El asunto del doble es uno de los más explotados desde siempre por las artes narrativas. Los ejemplos van de la mitología antigua hasta, por supuesto, el cine. Dentro de este tema existe una subcategoría en la que un personaje, a partir de los motivos más diversos, intenta o termina ocupando el lugar de otro. Es sobre ese terreno que el director israelí Ofir Raul Graizer construye el relato de su ópera prima, El repostero de Berlín. A partir de los tiempos y los recursos con los que suele identificarse al llamado cine independiente, más preocupado por generar una sensación de realismo y explotar los paisajes emocionales más que la acción en el sentido clásico, el film cuenta una historia de dolores paralelos que al cruzarse tal vez consigan alcanzar algo parecido a la redención de culpas autoimpuestas.

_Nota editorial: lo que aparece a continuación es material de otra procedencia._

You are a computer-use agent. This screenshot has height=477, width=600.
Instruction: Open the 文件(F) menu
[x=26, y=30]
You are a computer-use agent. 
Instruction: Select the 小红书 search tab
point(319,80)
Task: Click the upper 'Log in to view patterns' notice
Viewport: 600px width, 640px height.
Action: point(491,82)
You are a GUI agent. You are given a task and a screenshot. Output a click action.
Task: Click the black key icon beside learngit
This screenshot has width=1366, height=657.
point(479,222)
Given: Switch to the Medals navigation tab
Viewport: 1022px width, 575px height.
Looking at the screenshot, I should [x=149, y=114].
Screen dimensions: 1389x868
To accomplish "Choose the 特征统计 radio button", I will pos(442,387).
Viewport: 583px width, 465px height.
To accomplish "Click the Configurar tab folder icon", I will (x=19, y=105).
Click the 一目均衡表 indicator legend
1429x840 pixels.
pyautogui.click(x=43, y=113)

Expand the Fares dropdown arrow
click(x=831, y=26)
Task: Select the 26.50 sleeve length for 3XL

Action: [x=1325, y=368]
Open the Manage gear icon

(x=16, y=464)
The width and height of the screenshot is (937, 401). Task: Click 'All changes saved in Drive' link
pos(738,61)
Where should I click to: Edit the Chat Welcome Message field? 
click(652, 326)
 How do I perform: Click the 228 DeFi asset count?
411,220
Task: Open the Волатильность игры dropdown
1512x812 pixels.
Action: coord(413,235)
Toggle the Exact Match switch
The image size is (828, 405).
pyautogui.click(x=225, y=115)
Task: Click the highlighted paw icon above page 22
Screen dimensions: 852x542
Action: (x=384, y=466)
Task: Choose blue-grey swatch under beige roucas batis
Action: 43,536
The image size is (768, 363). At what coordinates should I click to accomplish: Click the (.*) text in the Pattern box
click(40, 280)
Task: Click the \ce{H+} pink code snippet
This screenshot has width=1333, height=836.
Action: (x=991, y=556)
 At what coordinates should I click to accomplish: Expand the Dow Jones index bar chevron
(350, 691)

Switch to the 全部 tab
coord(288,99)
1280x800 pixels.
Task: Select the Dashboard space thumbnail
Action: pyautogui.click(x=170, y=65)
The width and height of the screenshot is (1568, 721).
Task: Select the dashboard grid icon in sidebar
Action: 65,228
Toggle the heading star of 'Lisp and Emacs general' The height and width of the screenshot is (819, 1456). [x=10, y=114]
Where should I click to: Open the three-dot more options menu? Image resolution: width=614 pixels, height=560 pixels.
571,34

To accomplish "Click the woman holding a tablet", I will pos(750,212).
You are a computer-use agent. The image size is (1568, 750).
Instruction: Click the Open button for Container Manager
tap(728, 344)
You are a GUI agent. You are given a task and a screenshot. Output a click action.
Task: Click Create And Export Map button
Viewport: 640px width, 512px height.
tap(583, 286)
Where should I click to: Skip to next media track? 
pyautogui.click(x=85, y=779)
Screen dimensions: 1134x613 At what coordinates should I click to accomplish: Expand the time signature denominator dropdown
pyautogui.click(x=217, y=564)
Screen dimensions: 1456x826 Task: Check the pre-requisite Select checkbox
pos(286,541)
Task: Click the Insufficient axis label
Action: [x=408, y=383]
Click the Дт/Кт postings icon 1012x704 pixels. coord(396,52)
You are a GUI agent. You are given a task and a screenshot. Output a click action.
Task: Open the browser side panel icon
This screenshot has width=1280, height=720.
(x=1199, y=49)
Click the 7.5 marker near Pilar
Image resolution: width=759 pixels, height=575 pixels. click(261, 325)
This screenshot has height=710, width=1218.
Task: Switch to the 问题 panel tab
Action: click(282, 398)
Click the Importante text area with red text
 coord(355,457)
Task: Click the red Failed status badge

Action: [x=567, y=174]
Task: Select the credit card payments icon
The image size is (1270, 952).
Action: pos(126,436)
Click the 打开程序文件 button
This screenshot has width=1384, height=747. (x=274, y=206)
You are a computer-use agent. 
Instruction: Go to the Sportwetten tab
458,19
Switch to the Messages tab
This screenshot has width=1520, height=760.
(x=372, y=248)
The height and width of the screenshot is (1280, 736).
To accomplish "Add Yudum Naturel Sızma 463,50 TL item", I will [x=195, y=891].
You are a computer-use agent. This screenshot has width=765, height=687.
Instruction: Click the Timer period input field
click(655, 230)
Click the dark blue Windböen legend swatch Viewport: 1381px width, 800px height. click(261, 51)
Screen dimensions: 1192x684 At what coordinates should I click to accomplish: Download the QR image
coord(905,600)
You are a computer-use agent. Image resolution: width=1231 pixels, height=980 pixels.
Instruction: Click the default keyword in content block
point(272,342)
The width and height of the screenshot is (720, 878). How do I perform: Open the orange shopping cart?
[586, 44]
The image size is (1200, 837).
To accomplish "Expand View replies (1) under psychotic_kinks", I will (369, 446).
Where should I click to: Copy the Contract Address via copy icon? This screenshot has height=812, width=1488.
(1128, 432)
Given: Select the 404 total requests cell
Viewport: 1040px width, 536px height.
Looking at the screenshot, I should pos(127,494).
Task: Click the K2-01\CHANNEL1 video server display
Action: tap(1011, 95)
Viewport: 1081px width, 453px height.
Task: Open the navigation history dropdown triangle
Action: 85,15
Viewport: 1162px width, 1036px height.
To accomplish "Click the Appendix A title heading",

El repostero del título es Thomas, un joven berlinés que maneja su propio café especializado en repostería en algún rincón encantador de Berlín. Hasta ahí llega Oren, un empresario israelí con el que empezará un romance. Pero resulta que Oren tiene una mujer y un hijo, una familia que lo espera en Jerusalem, y a Thomas no le queda más que conformarse con verlo una vez por mes y ocupar así el lugar de un otro clandestino. La película no pierde tiempo y apenas le dedica poco menos de quince minutos a la construcción del vínculo amoroso entre los dos hombres. Suficientes para dejar claro que Oren no piensa dejar a su familia; que esto provoca celos en Thomas, aunque los mantenga más o menos ocultos tras una máscara de frialdad; y que la figura de Anat, la mujer de Oren, va adquiriendo una dimensión fantasmal que comienza a habitar entre ellos.
Pero una mañana Oren parte hacia Jerusalem, deja de responder los mensajes y ya no regresa a Berlín. Thomas se enterará varios meses después, a través de la empresa para la que Oren trabajaba, que aquel sufrió un accidente mortal en su ciudad. Conmovido, Thomas decide viajar a Israel. La película se sirve y saca ventaja de algunos lugares comunes, construyendo a su protagonista a partir de la sequedad emotiva con que se suele simplificar el carácter de los alemanes. El recurso es utilizado para convertir a Thomas en un indescifrable laberinto emocional. Eso es lo que es cuando se ofrece para trabajar en el café de Anat, sin revelar jamás a la viuda de su amante el vínculo que lo unía con este. De ese modo, lentamente, Thomas comienza a tener acceso a los rincones que Oren dejó vacíos en la vida de los demás y de forma casi natural se va acomodando en ellos.
El repostero de Berlín guarda algunas similitudes argumentales con Frantz, el film de 2016 del francés François Ozon. En aquella un joven parisino se presentaba ante una familia alemana como amigo de su hijo, un soldado muerto durante la Primera Guerra Mundial. De a poco y no sin culpa, el chico va tomando el lugar del otro, hasta revelar una verdad que aun estando oculta el relato permitía entrever. Así como en la película de Ozon la rivalidad franco-germana hacía más complejo y profundo aquel juego de ocultamientos y emociones en carne viva, acá es la clásica oposición entre lo alemán y lo hebreo lo que vuelve más áspero y al mismo tiempo más conmovedor el contacto entre Thomas y la familia del muerto. Otro lugar común que Graizer maneja con solvencia. Y si el director francés conseguía construir un sólido melodrama a partir de una atmósfera de tragedia romántica clásica, el israelí se sirve de la distancia emocional de la vida en el siglo XXI para darle forma a este drama íntimo y seco. Desde ese lugar tal vez les brinde a sus heridos protagonistas, siempre con mesura, una generosa segunda oportunidad.